Raw records
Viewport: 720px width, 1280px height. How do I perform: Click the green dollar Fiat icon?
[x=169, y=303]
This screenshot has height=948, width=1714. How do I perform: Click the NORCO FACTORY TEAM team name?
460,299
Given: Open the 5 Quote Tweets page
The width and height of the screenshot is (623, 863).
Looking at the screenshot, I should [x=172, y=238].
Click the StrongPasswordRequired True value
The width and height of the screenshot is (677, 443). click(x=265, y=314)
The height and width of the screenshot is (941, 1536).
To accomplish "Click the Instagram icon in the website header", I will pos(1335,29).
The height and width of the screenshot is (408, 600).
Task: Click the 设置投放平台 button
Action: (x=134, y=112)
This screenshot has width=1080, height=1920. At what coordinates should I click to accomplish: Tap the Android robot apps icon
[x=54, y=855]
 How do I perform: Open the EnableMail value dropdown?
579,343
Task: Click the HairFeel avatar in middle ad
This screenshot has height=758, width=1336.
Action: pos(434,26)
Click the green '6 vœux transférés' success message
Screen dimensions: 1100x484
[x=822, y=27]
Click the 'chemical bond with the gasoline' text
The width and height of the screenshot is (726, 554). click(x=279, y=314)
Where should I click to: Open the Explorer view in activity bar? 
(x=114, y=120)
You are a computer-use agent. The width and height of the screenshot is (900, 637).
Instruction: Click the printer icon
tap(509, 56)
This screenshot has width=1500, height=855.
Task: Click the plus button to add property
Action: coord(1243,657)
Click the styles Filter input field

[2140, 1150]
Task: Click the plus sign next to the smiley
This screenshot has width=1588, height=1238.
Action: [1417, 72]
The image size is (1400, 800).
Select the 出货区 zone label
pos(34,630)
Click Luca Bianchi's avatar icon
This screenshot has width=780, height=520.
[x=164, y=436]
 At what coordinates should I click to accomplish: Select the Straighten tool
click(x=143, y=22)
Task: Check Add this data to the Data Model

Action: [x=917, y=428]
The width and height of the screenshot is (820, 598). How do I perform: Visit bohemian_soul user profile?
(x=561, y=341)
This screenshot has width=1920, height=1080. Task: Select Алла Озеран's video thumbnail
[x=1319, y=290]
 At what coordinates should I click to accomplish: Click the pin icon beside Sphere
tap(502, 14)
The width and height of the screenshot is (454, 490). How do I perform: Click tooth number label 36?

[Exercise aim] Transcribe, without any changes, the lines of the raw records from the line containing "Given: Open the 5 Quote Tweets page" through the line containing "[x=54, y=855]", inclusive.

[Solved problem]
Given: Open the 5 Quote Tweets page
The width and height of the screenshot is (623, 863).
Looking at the screenshot, I should [x=172, y=238].
Click the StrongPasswordRequired True value
The width and height of the screenshot is (677, 443). click(x=265, y=314)
The height and width of the screenshot is (941, 1536).
To accomplish "Click the Instagram icon in the website header", I will pos(1335,29).
The height and width of the screenshot is (408, 600).
Task: Click the 设置投放平台 button
Action: (x=134, y=112)
This screenshot has width=1080, height=1920. At what coordinates should I click to accomplish: Tap the Android robot apps icon
[x=54, y=855]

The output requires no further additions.